Please note: This post is not meant to sway clients one way or the other in terms of their childbirth choices. As a doula, I support women no matter what they choose. I simply wish to shine some light on some observations I’ve noted about the various options that women have for their births.
Each woman is different, and each birth is different. Most of the births I have attended have been in hospitals. I’ve worked with some incredible hospital births. Most go swimmingly, and I’ve seen women have wonderfully empowering experiences there.
On the other hand, I’ve been a firsthand witness to the effects of interventions. Most of the time, medical birth interventions, despite their legitimate risks, are overall safe and usually well managed.
However, I’ve seen the effects of invisible passive interventions as well. The clock is a perfect example of a passive intervention, and its effects are very real.

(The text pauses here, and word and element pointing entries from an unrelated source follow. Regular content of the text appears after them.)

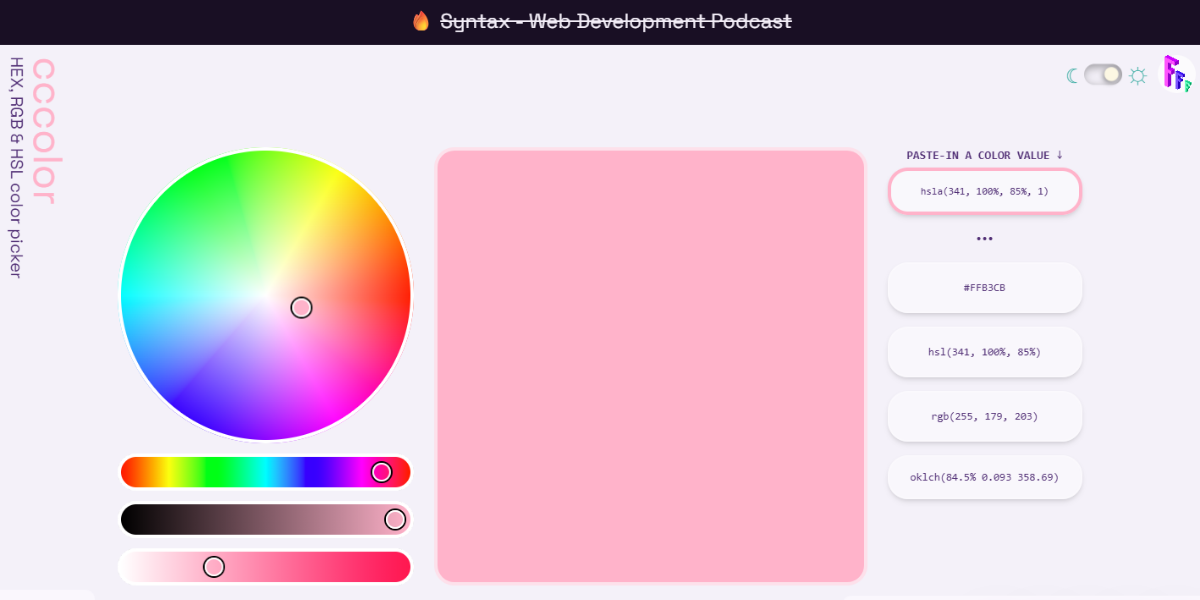Open the Syntax Web Development Podcast link
The width and height of the screenshot is (1200, 600).
617,21
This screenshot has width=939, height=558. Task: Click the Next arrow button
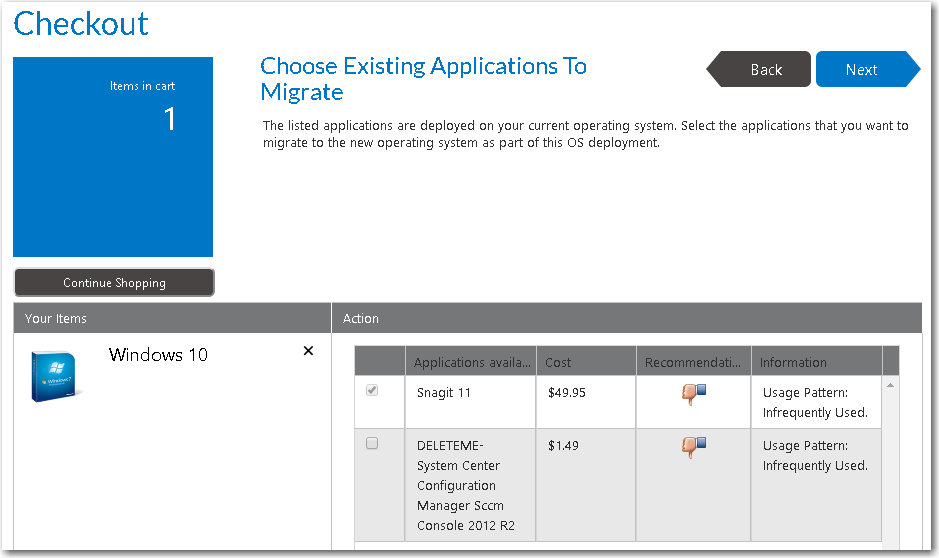[x=862, y=70]
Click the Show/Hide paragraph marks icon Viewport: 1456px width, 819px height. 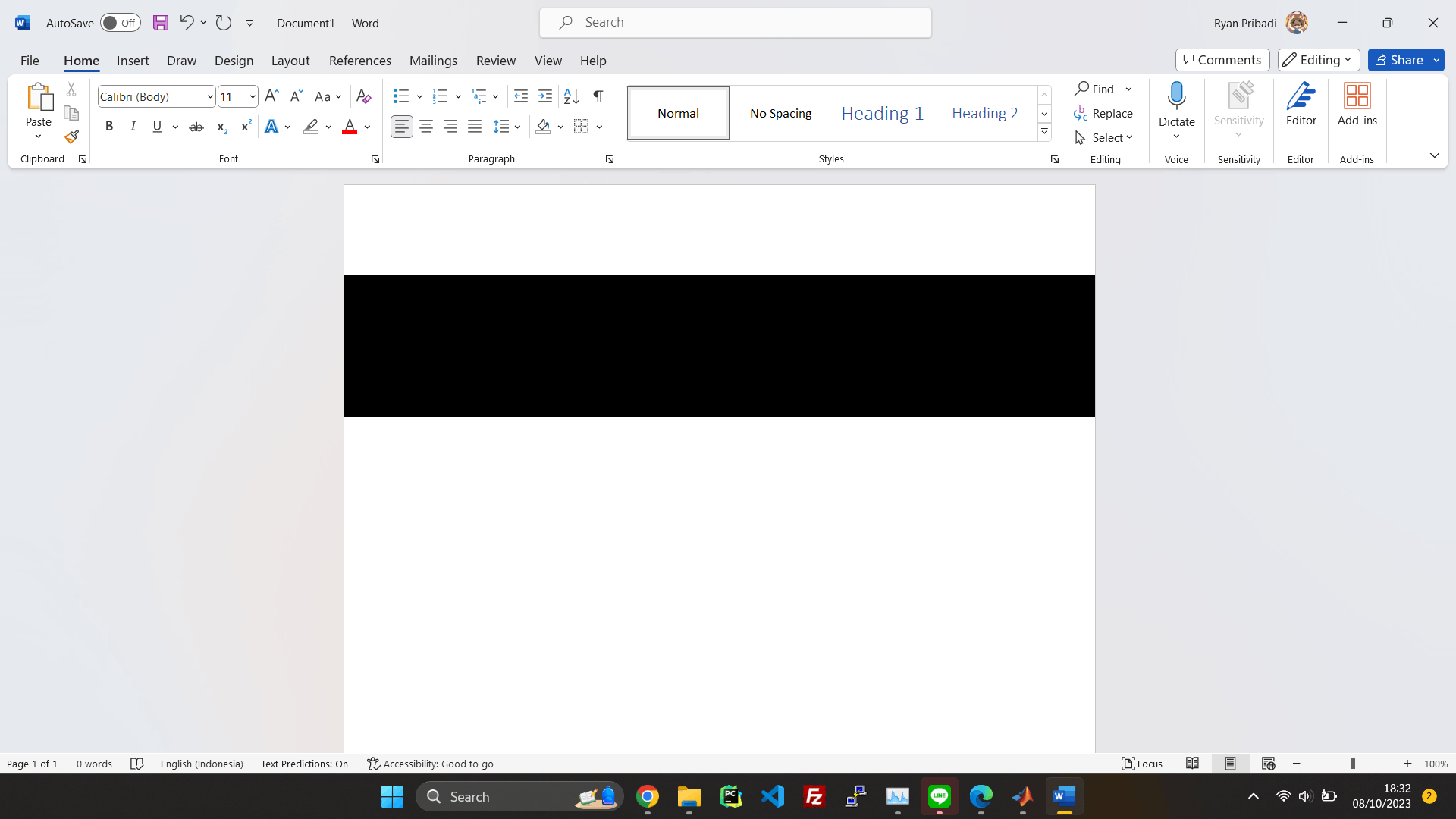pyautogui.click(x=598, y=96)
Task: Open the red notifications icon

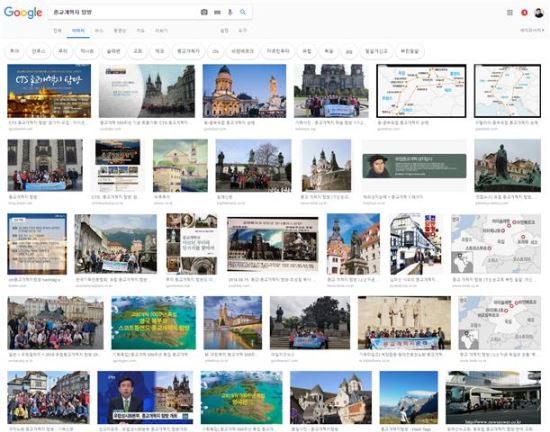Action: click(524, 13)
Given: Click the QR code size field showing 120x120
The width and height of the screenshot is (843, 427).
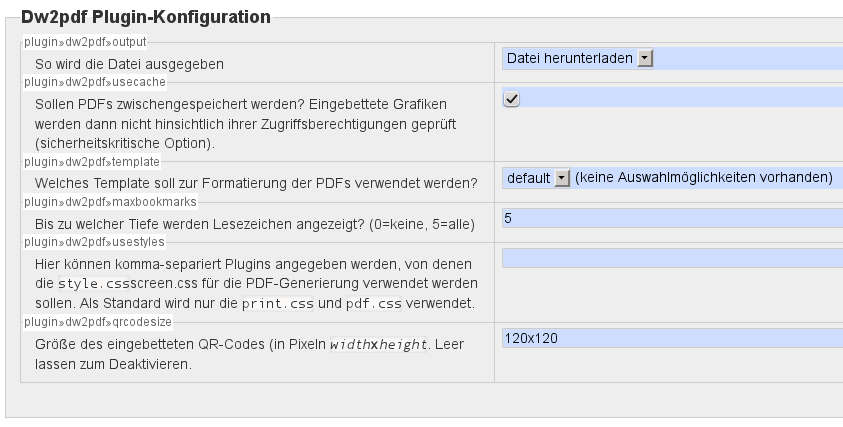Looking at the screenshot, I should (670, 338).
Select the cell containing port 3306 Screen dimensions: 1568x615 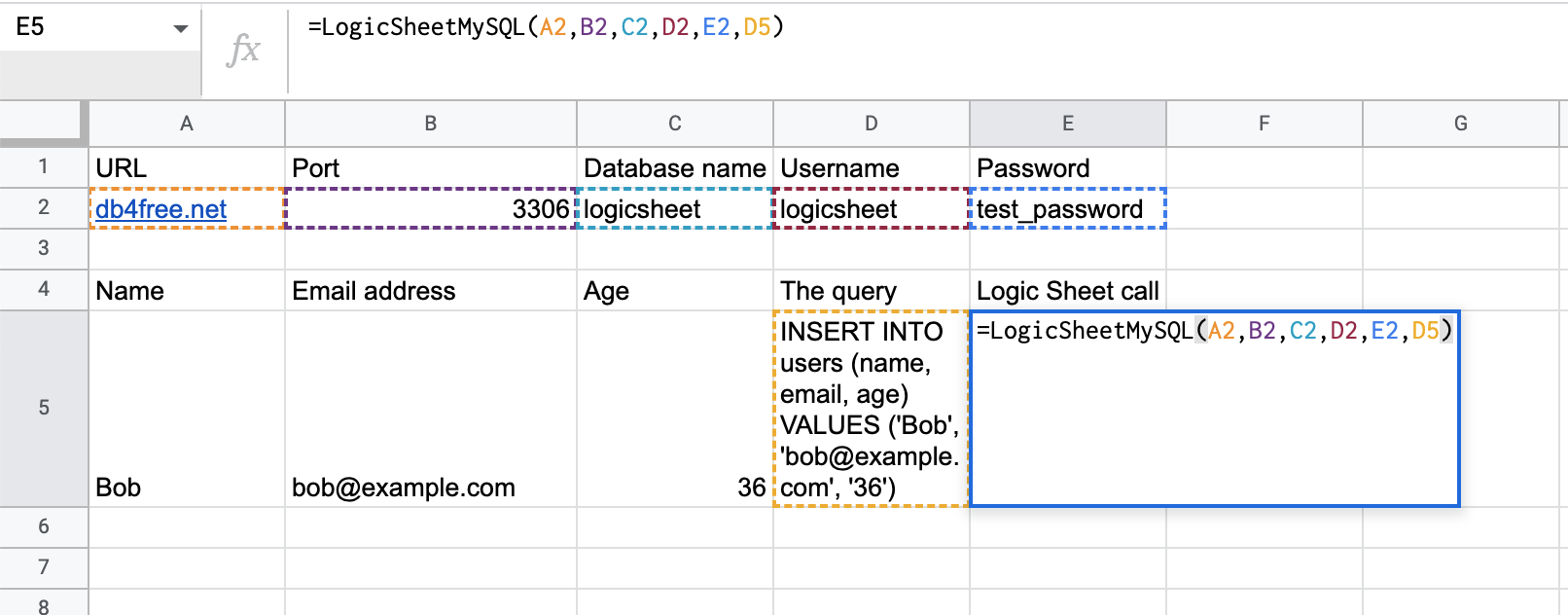click(x=431, y=209)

“Textbook birth” happens in one place, and one place only: the textbook. The range of “normal” in everything related to birth is vast, yet most hospitals tend to confine “normal” down to a rather narrow window. Women tend to be “allowed” to labor for “X” number of hours, they can push for another “X” number of hours, and the placenta must come within another “X” amount of time.

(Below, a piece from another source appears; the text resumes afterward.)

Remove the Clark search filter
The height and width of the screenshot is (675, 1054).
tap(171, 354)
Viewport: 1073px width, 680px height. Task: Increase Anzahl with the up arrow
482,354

I see something very different in home births.
Homebirth midwives respect the birth process too much to restrict it down to a fixed series of allowable proceedings. They understand that the body can start and stop labor, that some phases can go unusually quickly and others can take longer. Midwives do not define labor by a set “allowable” time, since their practice is not governed by a hospital’s rigid statues. As long as the mom and baby are both doing well, labor is respected and permitted to take it’s course. When a stage of labor takes longer than normal, midwives carefully watch, listen, monitor medical safety, and let the birth proceed as usual.

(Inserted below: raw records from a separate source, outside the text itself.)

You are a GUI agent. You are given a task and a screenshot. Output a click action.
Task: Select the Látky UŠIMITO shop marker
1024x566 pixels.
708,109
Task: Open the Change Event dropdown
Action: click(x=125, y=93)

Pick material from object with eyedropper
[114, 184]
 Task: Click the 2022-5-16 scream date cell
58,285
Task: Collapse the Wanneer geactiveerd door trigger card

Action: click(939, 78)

Which begs the question: how does the hospital differ? What do they do when labor doesn’t always go according to the allowable textbook timeframe? In my experience, most normal, healthy women are given a myriad of interventions to force the process along, and many end up in the OR with a cesarean. They often refer to the Friedman’s Curve as a guideline to call a “arrest in labor” and a need for a cesarean. I do see differences hospital to hospital due to policy and provider to provider due to their experiences, but for the most part, cesarean for Failure to Progress according to the textbook definition of the Friedman’s curve is really happening and many times unnecessary.
Birth interventions are known to increase the risk of cesarean so this is not surprising. However, it can be devastating to women who truly wanted to experience birth, or who were frightened of having a cesarean.
I talk to a lot of women that want to hire a doula so that they can avoid the operating room – they want to avoid having a cesarean. Doulas absolutely do reduce the incidence of cesarean for many reasons. However, my encouragement for women that truly desire to impede the risk of cesarean is to carefully consider your provider. Hospitals are wonderful places for the most part. But one cannot accurately predict exactly what their birth is going to look like beforehand. If your desire is to avoid the OR, perhaps it’s time to consider other options.
The hospital is not your only option. It can certainly be a good option, but it is not your only one. New study on home birth safety concluded childbirth at home with midwives in the US to be a safe option for low risk pregnancies. I encourage you to consider exploring all of the available options during your pregnancy. You can always switch your provider – up until the moment you go into labor! Read Care Providers in Pregnancy to learn more about the difference in providers. If you are considering home birth, contact me for some great referrals and care in Massachusetts!
I support you no matter what you choose – just make sure that the choice you make is for sure the right one for you.